D'ailleurs, même s'il s'était montré avare de confidences sur lui-même, la
manière dont il a composé son ouvrage et la qualité originale de son style suffiraient
presque à nous renseigner sur ce qu'il est.
Sa personnalité vigoureuse est partout
présente dans ses écrits.
I.
MONTAIGNE PEINT PAR LUI-MÊME
Le portrait qu'il nous a légué de lui-même est aussi complet qu'on pourrait le souhaiter.
Il nous décrit par le menu son aspect physique : sa taille, qui est petite, son visage qui
est «non pas gros mais plein », et même le timbre de sa voix.
Parce qu'il a jugé bon de
nous le dire, nous savons même qu'il était velu de la poitrine et des jambes et qu'il
portait d'épaisses moustaches.
Il nous renseigne sur son tempérament et sur son état de
santé : il est vigoureux et résistant, capable d'accomplir sans fatigue de longues traites à
cheval mais sujet au mal de mer.
Il jouit d'une bonne denture et à cinquante-quatre ans
est encore capable de lire sans utiliser de lunettes.
Mais il souffre de la gravelle.
Il nous
renseigne sur l'heure de son lever et l'heure de son coucher, sur l'intérêt qu'il prend aux
plaisirs de la table et sur ses mauvaises digestions ; nous connaissons même ses plats
préférés et l'habitude qu'il prit avec l'âge de boire du vin.
Il nous dépeint aussi son caractère.
Il est d'humeur gaie, se plaît aux conversations vives
entre amis et il est franc dans ses propos.

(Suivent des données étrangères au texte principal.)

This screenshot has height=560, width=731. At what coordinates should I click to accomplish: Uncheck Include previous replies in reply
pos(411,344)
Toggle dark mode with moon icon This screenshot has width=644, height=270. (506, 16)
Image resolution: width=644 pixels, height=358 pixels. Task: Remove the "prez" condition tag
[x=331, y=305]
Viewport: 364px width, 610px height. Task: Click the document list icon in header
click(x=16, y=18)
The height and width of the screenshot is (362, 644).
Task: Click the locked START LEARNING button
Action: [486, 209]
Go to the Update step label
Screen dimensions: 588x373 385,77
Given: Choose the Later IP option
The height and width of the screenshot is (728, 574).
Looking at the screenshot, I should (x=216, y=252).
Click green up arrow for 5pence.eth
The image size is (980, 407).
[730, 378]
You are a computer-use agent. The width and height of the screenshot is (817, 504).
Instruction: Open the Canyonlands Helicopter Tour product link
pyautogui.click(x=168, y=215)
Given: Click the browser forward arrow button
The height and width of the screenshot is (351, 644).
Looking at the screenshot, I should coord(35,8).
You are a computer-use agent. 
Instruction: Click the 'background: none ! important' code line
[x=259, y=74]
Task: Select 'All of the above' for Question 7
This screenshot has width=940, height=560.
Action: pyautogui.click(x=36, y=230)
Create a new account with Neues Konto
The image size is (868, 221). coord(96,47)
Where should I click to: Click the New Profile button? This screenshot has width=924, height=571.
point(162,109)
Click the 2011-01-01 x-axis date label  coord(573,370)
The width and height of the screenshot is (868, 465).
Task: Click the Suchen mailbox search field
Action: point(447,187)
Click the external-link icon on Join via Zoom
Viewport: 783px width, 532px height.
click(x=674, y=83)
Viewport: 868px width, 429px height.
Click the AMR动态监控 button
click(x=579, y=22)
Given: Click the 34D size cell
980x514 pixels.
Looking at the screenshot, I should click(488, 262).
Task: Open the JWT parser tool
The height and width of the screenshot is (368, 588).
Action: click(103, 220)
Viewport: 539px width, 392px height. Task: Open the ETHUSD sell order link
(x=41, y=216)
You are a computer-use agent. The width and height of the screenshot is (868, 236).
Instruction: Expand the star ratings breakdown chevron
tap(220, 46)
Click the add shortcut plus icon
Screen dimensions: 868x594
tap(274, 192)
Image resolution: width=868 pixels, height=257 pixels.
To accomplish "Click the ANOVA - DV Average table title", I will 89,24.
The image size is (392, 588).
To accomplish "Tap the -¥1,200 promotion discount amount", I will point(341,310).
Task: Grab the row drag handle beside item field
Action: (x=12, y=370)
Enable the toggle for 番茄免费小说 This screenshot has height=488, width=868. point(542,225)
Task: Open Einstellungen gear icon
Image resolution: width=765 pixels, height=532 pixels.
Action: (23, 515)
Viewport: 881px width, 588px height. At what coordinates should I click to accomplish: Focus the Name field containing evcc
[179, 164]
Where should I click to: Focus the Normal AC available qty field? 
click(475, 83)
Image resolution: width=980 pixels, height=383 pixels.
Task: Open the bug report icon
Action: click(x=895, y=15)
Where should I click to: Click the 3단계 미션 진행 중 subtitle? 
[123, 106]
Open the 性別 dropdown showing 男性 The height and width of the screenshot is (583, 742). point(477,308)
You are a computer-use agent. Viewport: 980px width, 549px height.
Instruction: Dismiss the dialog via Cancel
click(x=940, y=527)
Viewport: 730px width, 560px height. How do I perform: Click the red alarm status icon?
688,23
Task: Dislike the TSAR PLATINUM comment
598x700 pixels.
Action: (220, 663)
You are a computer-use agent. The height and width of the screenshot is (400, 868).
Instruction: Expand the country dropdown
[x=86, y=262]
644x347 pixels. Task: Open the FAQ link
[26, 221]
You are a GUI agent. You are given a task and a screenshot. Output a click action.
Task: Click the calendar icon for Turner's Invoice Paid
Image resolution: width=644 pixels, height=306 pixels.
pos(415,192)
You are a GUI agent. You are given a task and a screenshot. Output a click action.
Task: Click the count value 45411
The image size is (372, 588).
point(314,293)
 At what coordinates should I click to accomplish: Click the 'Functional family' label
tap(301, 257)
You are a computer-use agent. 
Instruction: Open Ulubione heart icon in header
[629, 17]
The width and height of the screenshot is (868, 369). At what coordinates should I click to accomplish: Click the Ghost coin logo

Il n'est point avare et, plutôt que de
thésauriser en achetant des terres, il préfère dépenser son argent pour se donner du
plaisir.
Loyal, il reste fidèle à ses engagements et c'est sans doute pourquoi il en prend le
moins possible.
Homme de réflexion plutôt que d'action, il n'est jamais aussi heureux que
dans sa « librairie », « lisant, réfléchissant et écrivant », mais il s'intéresse peu aux
détails pratiques de l'existence : ce seigneur terrien ignore jusqu'au nom des instruments
de culture et s'en remet à ses gens pour la marche de sa maison, quitte à se faire
raisonnablement gruger par eux.
Quant à l'éducation de sa fille, il la confie à sa femme et
à la gouvernante et les laisse agir à leur guise, même quand il n'approuve pas les
dispositions qu'elles prennent.
Il nous entretient enfin de ses qualités intellectuelles : il a l'esprit curieux, juste et hardi
mais lent.
Sa mémoire est défaillante, ce qui, dit-il, l'a rendu inapte au mensonge.
Tel
apparaît à travers le portrait qu'il trace de lui-même Michel de Montaigne.
Pourtant il n'a
pas tout dit et ses réticences légères nous aident à compléter la physionomie du
personnage.
Jamais il ne mentionne qu'il fut conseiller au parlement et il n'explique pas
non plus d'où est venu à sa famille ce nom d'Eyquem.
Car ce sont là des signes de son
ascendance bourgeoise dont il ne tient pas à faire étalage.
11 est trop fier de ses titres
de noblesse et d'autant plus sans doute qu'ils ont été plus fraîchement acquis.
Ici perce
donc un trait dont il s'est gardé de nous entretenir : sa vanité.
II.
MONTAIGNE RÉVÉLÉ PAR LA COMPOSITION DE SON LIVRE
Mais ce portrait détaillé que Montaigne nous a laissé de lui-même, il ne s'est pas, bien
entendu, préoccupé de l'organiser.
Ses confidences viennent au hasard de sa fantaisie,
se complètent ici et là selon son humeur du moment et le vagabondage capricieux de ses
pensées.
Il est ennemi de toute composition savamment ordonnée.
« Je n'aime point de
tissus, écrit-il, où les liaisons et les coutures paraissent » ; nous y gagnons de le mieux
connaître car il se montre ainsi à nous en toute liberté, dans son élan et dans son
jaillissement.
C'est ainsi que s'impose à nous, dès l'abord, la marque de son esprit
équilibré.
Il mêle au gré de ses associations d'idées les souvenirs de ses multiples
lectures et les souvenirs vécus.
Il exerce sa réflexion aussi volontiers à partir des uns et
des autres.
On comprend donc aisément que sa culture doit autant à la leçon de
l'expérience qu'à celle des textes qu'il a lus et que cet homme de bibliothèque est doué.